Work to complete:
Transcribe the text of every record below verbatim, leaving out the pictures.

___ Data to use

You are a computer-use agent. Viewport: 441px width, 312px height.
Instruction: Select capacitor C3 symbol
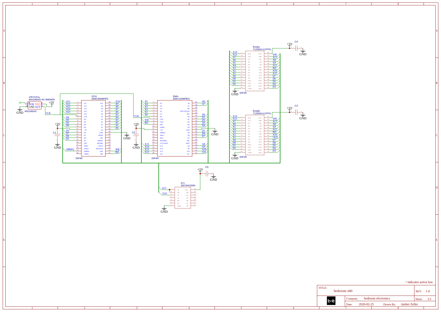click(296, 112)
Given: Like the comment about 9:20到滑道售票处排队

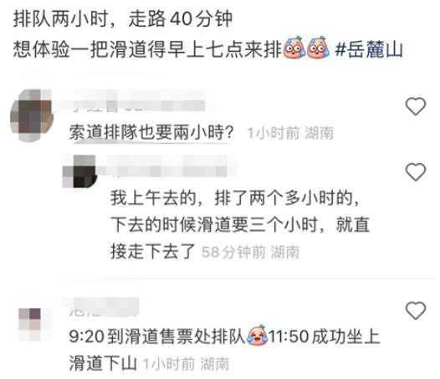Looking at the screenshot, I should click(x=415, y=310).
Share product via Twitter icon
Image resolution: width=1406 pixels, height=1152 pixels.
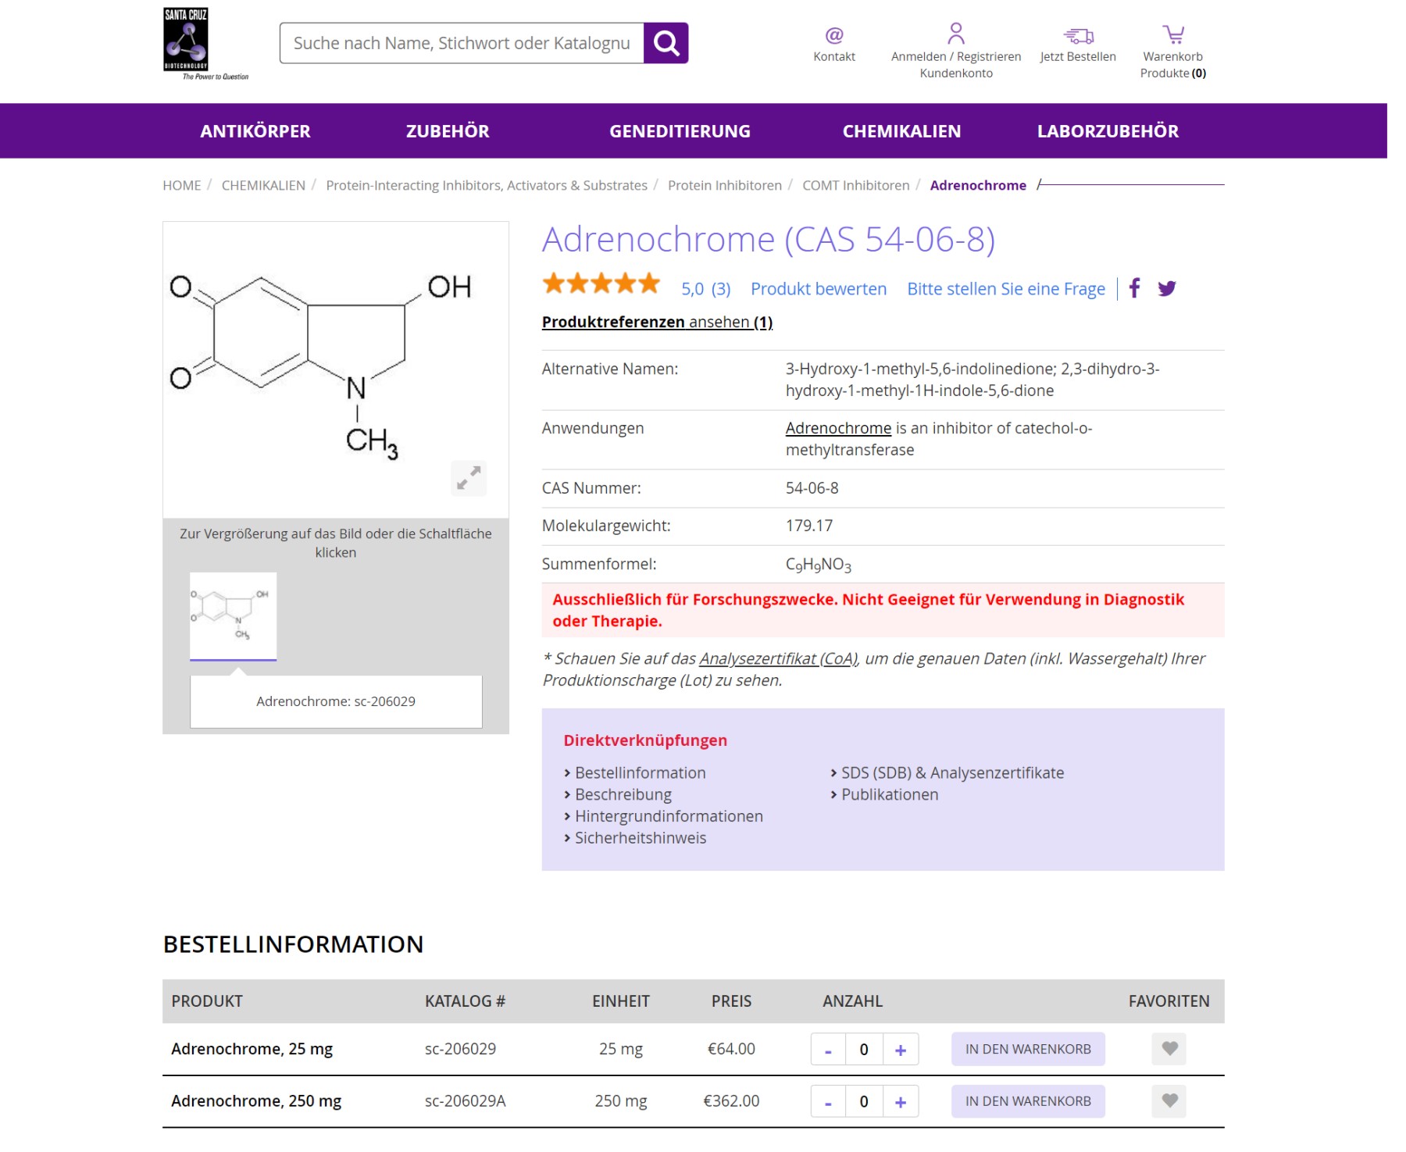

______

Exercise answer:
You are a computer-use agent. Viewport: 441px width, 312px height.
Instruction: Select capacitor C3 symbol
click(296, 112)
Given: Like the comment about 9:20到滑道售票处排队

Looking at the screenshot, I should click(x=415, y=310).
Share product via Twitter icon
Image resolution: width=1406 pixels, height=1152 pixels.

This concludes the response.